Standing up for minorities

CJ Jillani affirmed that the top court will ensure protection of minorities’ rights and set guidelines to enforce them

If the court exercises its jurisdiction forcefully and pursues the matter doggedly, the officialdom will perforce have to take action against the culprits who attack the minority communities. PHOTO: AFP/FILE

The beleaguered minorities of the country received a morale boost from the top judge on May 13 as he characterised offence against any religion as blasphemy. Not that he said something out of the ordinary or something not known before — the observation, in fact, it is straight out of our statute books — but few show the guts to say such things on the dais in our peculiar environment of intolerance. Chief Justice Tassaduq Hussain Jillani went a step further and affirmed that the top court will ensure protection of minorities’ rights and set guidelines to enforce them and also ask the government to establish a ‘special force’ for the security of minorities. Soothing words, indeed, for segments of our society who often report persecution at the hands of the majority faith.

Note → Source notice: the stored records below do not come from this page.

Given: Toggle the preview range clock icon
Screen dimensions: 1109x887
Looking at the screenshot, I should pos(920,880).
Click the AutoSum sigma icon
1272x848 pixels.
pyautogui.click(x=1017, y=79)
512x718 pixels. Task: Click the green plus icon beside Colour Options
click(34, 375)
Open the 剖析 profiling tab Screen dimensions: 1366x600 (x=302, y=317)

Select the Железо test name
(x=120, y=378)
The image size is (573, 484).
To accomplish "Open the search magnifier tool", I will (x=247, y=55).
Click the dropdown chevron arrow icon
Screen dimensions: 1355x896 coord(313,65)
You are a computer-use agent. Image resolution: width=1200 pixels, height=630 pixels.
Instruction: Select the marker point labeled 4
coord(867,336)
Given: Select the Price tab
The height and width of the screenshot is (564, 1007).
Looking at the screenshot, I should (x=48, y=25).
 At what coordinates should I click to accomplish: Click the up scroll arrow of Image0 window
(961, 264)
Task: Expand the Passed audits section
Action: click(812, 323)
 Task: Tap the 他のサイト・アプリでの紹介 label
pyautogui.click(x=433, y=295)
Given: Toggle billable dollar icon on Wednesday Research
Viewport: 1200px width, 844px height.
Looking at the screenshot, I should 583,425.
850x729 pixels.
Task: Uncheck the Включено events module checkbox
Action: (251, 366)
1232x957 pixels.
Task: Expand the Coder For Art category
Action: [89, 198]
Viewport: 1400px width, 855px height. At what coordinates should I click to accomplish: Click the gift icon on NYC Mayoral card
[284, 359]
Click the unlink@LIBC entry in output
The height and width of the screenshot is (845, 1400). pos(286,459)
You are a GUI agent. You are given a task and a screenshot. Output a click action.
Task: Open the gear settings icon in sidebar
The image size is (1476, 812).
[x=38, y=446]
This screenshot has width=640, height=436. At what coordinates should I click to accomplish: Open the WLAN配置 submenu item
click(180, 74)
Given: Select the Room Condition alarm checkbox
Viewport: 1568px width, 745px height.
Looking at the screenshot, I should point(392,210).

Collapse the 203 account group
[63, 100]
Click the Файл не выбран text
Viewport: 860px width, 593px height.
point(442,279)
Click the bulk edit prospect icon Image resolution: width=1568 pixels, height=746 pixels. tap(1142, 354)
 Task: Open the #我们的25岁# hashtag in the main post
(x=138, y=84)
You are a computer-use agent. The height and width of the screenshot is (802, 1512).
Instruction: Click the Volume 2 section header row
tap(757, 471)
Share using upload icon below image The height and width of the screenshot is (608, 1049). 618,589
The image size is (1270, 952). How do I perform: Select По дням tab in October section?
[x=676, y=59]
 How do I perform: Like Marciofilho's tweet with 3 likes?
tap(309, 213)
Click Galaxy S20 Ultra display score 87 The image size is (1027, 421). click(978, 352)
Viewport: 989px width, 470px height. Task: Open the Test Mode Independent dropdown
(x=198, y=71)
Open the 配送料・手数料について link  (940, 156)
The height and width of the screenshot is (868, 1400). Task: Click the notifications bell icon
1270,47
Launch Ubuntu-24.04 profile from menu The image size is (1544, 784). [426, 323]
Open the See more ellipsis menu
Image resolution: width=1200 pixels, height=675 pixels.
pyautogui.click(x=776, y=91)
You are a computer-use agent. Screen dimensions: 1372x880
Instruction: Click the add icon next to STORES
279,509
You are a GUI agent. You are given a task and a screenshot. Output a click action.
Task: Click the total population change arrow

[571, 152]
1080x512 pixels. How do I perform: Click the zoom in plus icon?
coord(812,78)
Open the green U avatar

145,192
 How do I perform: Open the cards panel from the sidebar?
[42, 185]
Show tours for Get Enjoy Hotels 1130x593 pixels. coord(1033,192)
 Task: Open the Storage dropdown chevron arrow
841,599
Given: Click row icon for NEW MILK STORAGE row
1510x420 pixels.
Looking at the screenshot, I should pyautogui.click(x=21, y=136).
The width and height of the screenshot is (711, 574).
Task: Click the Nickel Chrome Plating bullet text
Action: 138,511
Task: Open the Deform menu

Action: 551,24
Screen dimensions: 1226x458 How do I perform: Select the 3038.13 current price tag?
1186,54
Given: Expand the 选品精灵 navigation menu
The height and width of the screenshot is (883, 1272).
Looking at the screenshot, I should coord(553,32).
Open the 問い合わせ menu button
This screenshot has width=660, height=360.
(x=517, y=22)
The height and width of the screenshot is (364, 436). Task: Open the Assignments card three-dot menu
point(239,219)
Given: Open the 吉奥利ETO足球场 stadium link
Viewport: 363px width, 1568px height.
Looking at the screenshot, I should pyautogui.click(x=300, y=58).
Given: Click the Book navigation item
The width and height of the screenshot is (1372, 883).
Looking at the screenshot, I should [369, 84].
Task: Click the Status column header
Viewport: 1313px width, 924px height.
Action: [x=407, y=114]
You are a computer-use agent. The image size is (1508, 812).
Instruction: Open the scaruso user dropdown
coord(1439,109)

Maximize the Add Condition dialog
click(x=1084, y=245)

The context of these observations was a suo-motu hearing of the Peshawar church bombing and the rights of the minority communities. The September 2013 suicide bombing during Sunday Mass at a church in Peshawar remains the deadliest attack in Pakistan’s history on the Christian community, leaving over 80 people dead. In the backdrop of that horrific incident, the assurance held out by the chief justice should provide some solace to the community in general. But clearly the families who lost their dear ones in the act of savagery would not settle for kind words alone. They would want their tormentors tracked down, prosecuted and punished.


Other minority communities, such as Hindus, also have their fair share of complaints. During the course of the proceedings, the bench sought a report from the Sindh police chief regarding the six recent incidents related to the desecration of Hindu temples and their holy books. If the court exercises its jurisdiction forcefully and pursues the matter doggedly, the officialdom, which has the habit of looking the other way, will perforce have to take action against the culprits who attack the minority communities, vandalise their places of worship and defile their sacred books with impunity.

Published in The Express Tribune, May 15th, 2014.